目を覚ました女性が男性に「触りましたよね…」と言う
シナリオは作っていない
ただ、「世間の反応を見るため」という意図がすべてというわけでもなさそうだ。三野龍一氏はこう続ける。
「この作品は実際の事件を題材にしたわけではありません。シナリオも作りませんでした。現場に入って、役者の皆さんと話をしながら、状況や動きを決めていきました。だからこそ視聴者は自分の頭の中にある『痴漢冤罪らしさ』とこの作品を照らし合わせて、『リアルだ』と感じてくれたのかもしれません」
動画の中では、近くにいただけで状況をよく把握していない人間が介入することで、事態はどんどん悪化していく。三野龍一氏は、その様子が、「今の状況に似ている」と語る。
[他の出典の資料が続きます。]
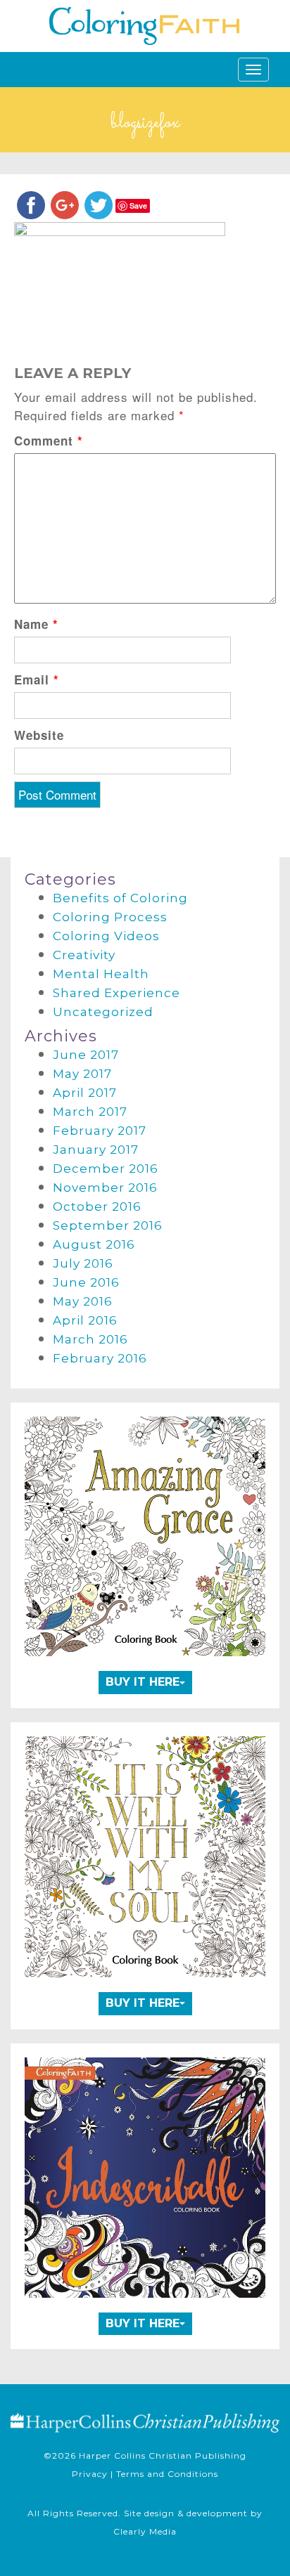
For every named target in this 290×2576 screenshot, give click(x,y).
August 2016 (94, 1244)
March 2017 (90, 1112)
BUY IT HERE (142, 1682)
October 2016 (97, 1206)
「この動画を巡っては騒ぎが騒ぎを呼んでいる印象があります。それは、動画の中で表現した電車内の状況とそっくりに感じられます。とはいえ、作品の性質上、こうした事態は予想できていたので、主演の女優さんには、『フィクションとノンフィクションの区別がつかない人から悪者扱いされる可能性もあるかもしれない』と事前に説明はしました」
拡散され続ける動画『痴漢冤罪』を見て、人は何を感じるのかを制作者側がコントロールすることはできない。しかし、これをきっかけに痴漢や冤罪について考える機会を得た人は多いだろう。